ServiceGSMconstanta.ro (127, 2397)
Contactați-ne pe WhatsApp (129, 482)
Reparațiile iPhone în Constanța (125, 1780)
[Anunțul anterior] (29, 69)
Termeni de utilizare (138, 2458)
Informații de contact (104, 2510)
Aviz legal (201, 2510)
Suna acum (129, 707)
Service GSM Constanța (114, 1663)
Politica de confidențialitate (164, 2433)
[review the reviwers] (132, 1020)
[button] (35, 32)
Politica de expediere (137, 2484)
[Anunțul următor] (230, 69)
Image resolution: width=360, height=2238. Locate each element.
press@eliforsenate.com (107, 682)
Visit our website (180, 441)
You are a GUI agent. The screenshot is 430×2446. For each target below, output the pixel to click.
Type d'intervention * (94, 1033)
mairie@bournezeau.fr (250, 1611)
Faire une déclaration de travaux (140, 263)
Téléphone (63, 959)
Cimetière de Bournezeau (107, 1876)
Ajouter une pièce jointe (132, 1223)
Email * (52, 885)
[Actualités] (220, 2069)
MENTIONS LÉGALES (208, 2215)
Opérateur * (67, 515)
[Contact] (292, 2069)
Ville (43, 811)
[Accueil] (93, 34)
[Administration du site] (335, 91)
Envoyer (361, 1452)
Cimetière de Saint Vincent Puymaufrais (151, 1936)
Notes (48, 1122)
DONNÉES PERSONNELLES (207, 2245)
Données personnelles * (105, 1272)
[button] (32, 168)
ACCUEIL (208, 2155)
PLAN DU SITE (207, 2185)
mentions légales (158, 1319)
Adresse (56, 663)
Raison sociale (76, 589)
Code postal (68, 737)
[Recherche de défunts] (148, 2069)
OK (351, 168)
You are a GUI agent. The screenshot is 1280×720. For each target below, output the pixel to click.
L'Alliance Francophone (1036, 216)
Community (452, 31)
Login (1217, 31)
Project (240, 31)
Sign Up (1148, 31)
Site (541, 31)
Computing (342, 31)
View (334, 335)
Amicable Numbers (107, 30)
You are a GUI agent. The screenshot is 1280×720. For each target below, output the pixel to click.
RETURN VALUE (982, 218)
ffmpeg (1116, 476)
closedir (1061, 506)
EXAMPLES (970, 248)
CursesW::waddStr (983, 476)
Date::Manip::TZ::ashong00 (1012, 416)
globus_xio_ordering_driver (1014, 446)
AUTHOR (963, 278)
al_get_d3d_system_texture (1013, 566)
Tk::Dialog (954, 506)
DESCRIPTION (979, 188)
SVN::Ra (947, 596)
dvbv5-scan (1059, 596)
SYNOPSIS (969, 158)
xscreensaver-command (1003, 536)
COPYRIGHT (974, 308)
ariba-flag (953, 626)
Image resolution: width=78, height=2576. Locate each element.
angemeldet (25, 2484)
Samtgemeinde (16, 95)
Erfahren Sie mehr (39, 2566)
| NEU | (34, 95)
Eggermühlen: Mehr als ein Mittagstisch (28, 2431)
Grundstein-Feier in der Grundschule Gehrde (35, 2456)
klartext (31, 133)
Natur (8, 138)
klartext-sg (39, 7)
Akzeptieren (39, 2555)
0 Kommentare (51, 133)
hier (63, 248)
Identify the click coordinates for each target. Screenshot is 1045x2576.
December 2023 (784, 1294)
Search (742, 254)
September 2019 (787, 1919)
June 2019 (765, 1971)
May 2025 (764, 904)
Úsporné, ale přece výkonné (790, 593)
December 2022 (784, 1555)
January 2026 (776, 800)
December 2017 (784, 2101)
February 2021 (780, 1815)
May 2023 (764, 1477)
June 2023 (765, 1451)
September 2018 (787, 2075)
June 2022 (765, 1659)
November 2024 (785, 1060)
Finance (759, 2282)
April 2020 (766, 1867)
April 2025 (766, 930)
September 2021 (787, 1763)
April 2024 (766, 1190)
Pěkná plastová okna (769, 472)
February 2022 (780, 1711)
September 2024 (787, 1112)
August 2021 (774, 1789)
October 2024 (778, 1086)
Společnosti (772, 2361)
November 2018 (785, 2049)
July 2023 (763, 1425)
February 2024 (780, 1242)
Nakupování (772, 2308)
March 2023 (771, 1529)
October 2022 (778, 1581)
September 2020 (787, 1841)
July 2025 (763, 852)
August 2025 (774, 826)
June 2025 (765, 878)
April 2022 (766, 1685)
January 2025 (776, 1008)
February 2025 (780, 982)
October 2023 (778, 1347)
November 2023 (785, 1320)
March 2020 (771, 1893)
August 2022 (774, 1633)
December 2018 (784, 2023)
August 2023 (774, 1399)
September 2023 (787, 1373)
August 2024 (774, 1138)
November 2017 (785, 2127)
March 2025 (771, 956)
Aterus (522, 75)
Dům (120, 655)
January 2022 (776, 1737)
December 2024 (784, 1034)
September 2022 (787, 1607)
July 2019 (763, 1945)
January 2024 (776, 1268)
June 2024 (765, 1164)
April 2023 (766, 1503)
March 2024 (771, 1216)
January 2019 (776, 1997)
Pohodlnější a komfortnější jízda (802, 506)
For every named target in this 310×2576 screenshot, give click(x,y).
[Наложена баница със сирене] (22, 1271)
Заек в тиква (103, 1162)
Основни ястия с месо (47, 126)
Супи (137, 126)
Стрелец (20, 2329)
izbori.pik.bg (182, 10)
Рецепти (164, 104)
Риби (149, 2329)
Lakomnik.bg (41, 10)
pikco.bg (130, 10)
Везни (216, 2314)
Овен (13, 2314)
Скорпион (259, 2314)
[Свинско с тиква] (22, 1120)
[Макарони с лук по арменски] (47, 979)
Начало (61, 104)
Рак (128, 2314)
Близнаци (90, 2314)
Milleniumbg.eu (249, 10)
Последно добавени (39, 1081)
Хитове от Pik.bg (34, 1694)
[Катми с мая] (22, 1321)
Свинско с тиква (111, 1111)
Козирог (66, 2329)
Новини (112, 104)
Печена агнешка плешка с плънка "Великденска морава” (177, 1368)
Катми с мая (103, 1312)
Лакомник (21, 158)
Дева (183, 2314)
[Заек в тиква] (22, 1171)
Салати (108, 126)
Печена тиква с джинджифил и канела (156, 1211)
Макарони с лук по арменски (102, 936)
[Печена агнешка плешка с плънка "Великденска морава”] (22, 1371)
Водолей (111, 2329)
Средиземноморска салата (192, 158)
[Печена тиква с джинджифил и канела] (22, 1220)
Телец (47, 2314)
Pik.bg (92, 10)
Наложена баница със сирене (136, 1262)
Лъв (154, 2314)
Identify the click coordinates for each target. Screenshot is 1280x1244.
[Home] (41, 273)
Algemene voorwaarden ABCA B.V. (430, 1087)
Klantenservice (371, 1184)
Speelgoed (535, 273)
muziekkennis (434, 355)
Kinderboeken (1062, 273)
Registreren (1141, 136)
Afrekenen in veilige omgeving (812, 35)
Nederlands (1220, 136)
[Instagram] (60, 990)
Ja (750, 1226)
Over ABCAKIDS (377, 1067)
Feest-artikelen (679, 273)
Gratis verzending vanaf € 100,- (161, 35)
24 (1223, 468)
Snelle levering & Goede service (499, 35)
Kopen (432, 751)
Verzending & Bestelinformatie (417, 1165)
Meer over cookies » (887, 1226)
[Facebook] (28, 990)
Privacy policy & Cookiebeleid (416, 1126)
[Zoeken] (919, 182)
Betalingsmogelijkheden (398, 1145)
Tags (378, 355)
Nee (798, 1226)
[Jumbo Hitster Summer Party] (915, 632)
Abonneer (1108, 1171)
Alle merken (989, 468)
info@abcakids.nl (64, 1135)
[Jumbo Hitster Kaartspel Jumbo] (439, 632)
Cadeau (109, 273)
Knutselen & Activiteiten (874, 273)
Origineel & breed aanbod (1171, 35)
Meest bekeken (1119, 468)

### EXERCISE
Write down exactly the span of lines above from the one containing "September 2022 (787, 1607)" to the one containing "Milleniumbg.eu (249, 10)", both ends included.

### RESPONSE
September 2022 (787, 1607)
July 2019 (763, 1945)
January 2024 (776, 1268)
June 2024 (765, 1164)
April 2023 (766, 1503)
March 2024 (771, 1216)
January 2019 (776, 1997)
Pohodlnější a komfortnější jízda (802, 506)
For every named target in this 310×2576 screenshot, give click(x,y).
[Наложена баница със сирене] (22, 1271)
Заек в тиква (103, 1162)
Основни ястия с месо (47, 126)
Супи (137, 126)
Стрелец (20, 2329)
izbori.pik.bg (182, 10)
Рецепти (164, 104)
Риби (149, 2329)
Lakomnik.bg (41, 10)
pikco.bg (130, 10)
Везни (216, 2314)
Овен (13, 2314)
Скорпион (259, 2314)
[Свинско с тиква] (22, 1120)
[Макарони с лук по арменски] (47, 979)
Начало (61, 104)
Рак (128, 2314)
Близнаци (90, 2314)
Milleniumbg.eu (249, 10)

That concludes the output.